§ **PROBLEM TO WORK ON**: Would you please transcribe, exactly as written, the lines of the entries below starting at the one that holds "Expand the hidden tools chevron menu" and ending at the one that holds "Task: Add Patient type column", both included?

§ **MATERIAL PROVIDED**:
——

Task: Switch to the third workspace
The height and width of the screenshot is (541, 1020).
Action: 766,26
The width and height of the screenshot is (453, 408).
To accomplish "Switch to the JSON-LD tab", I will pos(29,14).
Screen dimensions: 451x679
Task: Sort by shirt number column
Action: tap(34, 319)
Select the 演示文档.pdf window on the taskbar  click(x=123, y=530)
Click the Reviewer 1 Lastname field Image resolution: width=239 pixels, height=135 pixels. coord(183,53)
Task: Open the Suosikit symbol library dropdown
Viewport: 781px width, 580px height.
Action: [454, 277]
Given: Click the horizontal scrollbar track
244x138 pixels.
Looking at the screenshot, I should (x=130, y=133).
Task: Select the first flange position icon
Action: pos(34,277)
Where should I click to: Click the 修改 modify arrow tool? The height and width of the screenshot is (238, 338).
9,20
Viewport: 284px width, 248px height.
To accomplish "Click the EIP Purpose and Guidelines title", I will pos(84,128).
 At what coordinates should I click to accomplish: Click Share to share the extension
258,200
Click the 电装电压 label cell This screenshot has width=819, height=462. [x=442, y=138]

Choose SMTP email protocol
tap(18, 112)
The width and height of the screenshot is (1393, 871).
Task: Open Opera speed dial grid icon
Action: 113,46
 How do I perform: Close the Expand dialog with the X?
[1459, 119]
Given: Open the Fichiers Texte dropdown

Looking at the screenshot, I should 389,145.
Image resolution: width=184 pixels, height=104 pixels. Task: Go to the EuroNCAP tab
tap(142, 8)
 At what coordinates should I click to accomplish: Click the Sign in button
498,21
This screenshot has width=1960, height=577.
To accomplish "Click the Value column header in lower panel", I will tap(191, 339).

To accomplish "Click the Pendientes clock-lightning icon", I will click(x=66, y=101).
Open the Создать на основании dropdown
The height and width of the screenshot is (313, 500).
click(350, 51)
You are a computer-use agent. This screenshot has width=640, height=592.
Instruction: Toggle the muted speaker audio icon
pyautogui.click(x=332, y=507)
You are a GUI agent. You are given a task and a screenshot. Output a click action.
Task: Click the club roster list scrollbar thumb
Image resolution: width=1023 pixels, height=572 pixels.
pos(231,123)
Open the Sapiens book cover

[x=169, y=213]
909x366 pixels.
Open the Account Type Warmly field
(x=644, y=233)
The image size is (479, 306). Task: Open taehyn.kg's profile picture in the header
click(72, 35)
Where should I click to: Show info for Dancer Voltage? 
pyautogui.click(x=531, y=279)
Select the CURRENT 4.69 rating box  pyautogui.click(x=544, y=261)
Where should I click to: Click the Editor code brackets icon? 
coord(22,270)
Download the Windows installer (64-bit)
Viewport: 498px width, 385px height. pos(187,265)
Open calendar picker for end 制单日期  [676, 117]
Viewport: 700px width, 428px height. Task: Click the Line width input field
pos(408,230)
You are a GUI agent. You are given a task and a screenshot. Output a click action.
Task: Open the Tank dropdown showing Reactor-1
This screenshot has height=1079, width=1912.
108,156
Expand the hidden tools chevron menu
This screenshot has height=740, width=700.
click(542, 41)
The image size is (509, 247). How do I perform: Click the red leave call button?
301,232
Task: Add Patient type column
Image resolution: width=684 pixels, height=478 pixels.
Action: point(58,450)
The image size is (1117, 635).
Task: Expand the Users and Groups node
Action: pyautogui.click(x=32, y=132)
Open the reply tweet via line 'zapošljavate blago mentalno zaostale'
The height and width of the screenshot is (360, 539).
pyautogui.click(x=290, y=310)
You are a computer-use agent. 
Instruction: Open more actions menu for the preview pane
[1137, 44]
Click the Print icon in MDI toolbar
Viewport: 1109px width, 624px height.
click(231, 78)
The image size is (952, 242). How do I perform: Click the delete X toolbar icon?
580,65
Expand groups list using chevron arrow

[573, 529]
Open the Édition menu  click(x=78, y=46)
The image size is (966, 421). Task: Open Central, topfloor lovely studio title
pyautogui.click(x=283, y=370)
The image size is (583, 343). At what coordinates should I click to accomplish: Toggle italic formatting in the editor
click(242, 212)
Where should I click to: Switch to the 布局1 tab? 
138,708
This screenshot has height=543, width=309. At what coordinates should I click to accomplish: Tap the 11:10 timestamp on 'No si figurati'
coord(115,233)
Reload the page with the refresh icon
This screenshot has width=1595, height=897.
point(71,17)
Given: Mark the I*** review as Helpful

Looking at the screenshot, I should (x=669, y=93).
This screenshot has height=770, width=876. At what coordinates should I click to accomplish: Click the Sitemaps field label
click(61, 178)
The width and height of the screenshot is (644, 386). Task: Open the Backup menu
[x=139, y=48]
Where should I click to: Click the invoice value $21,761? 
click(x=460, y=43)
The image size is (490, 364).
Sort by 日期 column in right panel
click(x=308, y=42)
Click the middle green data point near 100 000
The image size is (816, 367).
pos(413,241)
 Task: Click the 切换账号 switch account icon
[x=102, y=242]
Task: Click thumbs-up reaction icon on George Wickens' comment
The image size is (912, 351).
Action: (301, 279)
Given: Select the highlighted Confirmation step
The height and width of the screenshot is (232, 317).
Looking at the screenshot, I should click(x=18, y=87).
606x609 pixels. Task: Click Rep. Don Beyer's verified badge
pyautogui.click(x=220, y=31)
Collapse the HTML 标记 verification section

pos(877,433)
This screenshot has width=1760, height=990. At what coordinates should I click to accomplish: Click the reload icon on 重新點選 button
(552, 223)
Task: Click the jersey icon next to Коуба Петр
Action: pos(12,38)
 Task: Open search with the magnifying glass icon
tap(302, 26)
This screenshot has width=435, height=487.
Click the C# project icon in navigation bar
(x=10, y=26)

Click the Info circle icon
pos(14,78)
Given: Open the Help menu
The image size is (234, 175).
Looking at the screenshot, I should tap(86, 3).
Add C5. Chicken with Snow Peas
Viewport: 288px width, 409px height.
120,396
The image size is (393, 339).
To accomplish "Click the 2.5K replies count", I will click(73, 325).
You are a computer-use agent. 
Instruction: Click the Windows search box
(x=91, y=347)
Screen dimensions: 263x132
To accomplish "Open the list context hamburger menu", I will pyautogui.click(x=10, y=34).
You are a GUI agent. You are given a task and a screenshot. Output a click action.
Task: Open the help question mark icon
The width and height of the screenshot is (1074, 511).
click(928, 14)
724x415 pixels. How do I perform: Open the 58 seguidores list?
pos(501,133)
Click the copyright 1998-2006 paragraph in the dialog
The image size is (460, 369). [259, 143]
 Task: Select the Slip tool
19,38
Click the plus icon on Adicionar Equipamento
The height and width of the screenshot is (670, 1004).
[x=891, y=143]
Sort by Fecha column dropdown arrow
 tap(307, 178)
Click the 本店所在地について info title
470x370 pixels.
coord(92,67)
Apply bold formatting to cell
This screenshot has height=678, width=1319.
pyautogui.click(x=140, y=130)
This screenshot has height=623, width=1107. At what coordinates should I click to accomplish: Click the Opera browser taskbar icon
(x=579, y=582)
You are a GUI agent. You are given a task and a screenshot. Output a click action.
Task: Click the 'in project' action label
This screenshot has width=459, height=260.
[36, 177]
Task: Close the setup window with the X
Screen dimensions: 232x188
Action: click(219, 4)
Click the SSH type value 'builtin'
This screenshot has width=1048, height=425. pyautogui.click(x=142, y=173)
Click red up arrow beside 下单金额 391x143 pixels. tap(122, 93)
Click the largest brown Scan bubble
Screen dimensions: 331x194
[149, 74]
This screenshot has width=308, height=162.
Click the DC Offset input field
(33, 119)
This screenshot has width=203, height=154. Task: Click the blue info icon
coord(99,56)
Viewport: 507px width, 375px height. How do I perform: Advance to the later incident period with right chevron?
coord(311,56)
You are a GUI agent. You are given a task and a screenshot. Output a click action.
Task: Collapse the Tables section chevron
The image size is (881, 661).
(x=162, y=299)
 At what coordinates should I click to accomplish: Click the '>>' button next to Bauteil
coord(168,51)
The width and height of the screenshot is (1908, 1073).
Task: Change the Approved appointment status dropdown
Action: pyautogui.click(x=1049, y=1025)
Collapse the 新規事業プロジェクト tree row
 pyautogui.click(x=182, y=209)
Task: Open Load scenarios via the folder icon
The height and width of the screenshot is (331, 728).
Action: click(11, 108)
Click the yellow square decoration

——

§ **TASK RESULT**:
Expand the hidden tools chevron menu
This screenshot has height=740, width=700.
click(542, 41)
The image size is (509, 247). How do I perform: Click the red leave call button?
301,232
Task: Add Patient type column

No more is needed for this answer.